The NFL has broached the topic for years, but can it work in baseball?

MLB: New York Yankees at Boston Red Sox Steve Flynn-USA TODAY Sports

For the last 23 years, Major League Baseball has made a concerted effort to expand the sport overseas by playing games in other countries. Starting with a three-game set between the New York Mets and San Diego Padres in Monterrey, Mexico, in August of 1996, more than 70 games have been played outside the United States and Canada. They have primarily taken place in Mexico and Puerto Rico, but also in Japan, Australia, and now, England.

Additionally, the league has made more of an effort in recent years to schedule these games during the season, with the 2019 calendar having games in three foreign cities — Tokyo, Monterrey, and London. The league will return to London next season for a matchup between the St. Louis Cardinals and Chicago Cubs.

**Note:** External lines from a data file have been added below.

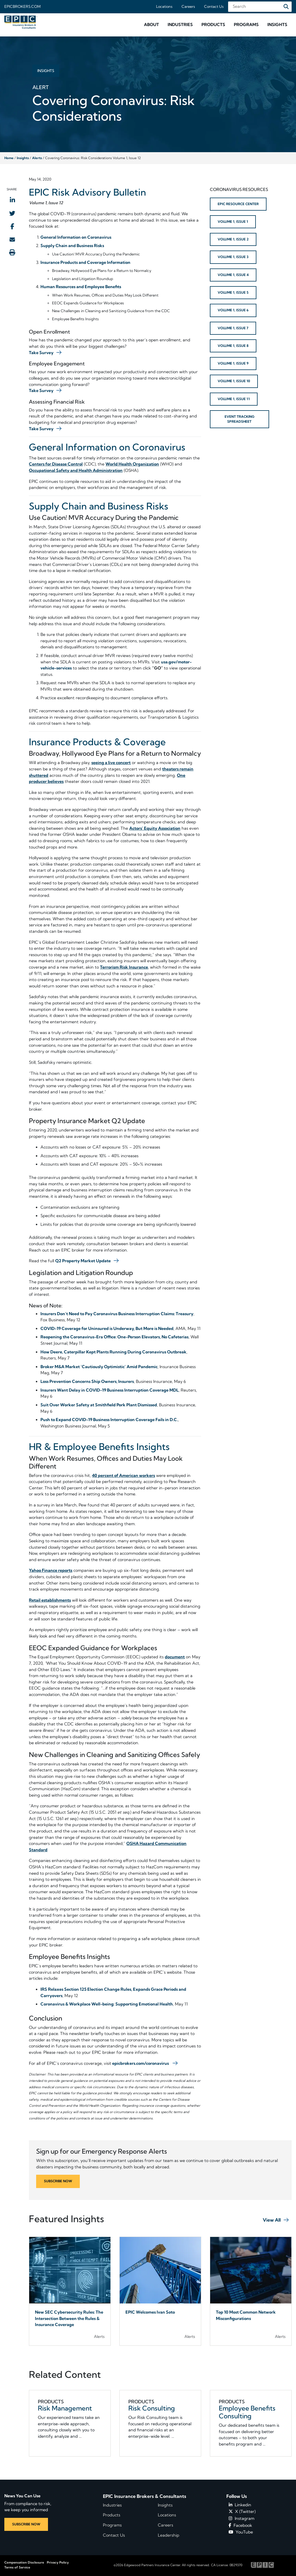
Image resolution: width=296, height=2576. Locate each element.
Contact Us (213, 6)
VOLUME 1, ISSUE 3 (233, 257)
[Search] (286, 6)
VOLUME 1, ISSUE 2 (233, 239)
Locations (164, 6)
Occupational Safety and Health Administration (76, 470)
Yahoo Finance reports (50, 1570)
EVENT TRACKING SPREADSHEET (239, 419)
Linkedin (240, 2504)
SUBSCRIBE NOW (58, 2181)
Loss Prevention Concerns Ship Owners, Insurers (87, 1381)
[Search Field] (260, 6)
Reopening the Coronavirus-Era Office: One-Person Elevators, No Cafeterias (114, 1336)
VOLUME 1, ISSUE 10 (234, 381)
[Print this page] (12, 252)
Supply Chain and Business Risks (72, 245)
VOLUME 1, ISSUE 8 (233, 346)
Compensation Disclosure (24, 2562)
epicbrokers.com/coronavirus (140, 2063)
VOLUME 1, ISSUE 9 (233, 363)
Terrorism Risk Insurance (124, 967)
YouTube (241, 2532)
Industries (112, 2505)
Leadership (168, 2535)
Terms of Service (17, 2567)
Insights (23, 158)
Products (111, 2515)
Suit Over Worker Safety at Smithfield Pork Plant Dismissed (98, 1404)
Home (9, 158)
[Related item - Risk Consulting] (160, 2423)
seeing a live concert (111, 762)
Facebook (240, 2525)
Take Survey (41, 352)
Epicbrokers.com (22, 6)
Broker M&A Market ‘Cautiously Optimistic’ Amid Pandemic (99, 1366)
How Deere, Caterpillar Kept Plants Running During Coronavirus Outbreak (113, 1352)
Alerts (37, 158)
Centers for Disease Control (56, 464)
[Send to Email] (12, 239)
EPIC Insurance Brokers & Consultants (144, 2496)
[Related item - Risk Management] (70, 2423)
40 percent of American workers (123, 1475)
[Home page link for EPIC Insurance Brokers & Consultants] (20, 22)
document (175, 1656)
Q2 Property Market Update (83, 1260)
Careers (188, 6)
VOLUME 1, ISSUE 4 (233, 275)
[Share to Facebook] (12, 226)
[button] (151, 24)
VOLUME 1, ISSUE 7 (233, 328)
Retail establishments (50, 1600)
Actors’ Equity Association (154, 828)
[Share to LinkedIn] (12, 200)
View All (272, 2220)
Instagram (241, 2518)
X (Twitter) (242, 2511)
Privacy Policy (58, 2562)
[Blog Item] (69, 2291)
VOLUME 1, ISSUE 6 (233, 310)
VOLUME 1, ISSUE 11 (234, 399)
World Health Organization (132, 464)
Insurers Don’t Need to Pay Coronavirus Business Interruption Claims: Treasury (116, 1313)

While Major League Baseball has not come out and said it just yet, the natural progression of all these games is overseas expansion by the league: permanent teams based abroad, in new markets outside the normal scope of baseball currently. But while expansion to Monterrey and Puerto Rico would be fairly trivial, as they are within the same time zones as the other North American-based teams, overseas expansion to Europe or Japan would make for a logistical nightmare.

So, is it possible?

We already have a travel blueprint for crossing the Atlantic from this series: two days off before the trip to get to London and adjust to the time zone, and one day off to cross the Atlantic westward to get home. This works fairly well for a short trip by two East Coast teams, but once this trip needs to happen on the regular, it would require a number of additional off-days for the teams making the trip across the pond, lengthening the schedule or making other travel inconvenient. That’s not even mentioning the West Coast clubs.

But what if the league did not expand by only one team, and instead put a full division in Europe? Assuming the schedule remains identical to the way it is now, these teams would all play each other 19 times, including at least nine times on the road. Now, these European teams would play games in Europe not 81 times, but instead 117 times. They would only have to cross the Atlantic to play 45 games, which could easily be scheduled as three eleven-game road trips and one twelve-game trip.

Furthermore, the league can structure the schedule so that when American-based teams journey to Europe, they play multiple teams (perhaps even all five) to minimize the disadvantages of the traveling. It would be far from a perfect setup—any games involving the European teams would by definition involve extensive road trips for one team or the other—but it is possible.

We are far from seeing a permanent baseball team stationed overseas. Even the NFL, the most aggressive league when it comes to overseas expansion, does not expect to see a franchise in London until roughly 2025. Nonetheless, the London Series represents the first step in what will likely be a long process to expand Major League Baseball to new markets throughout the world.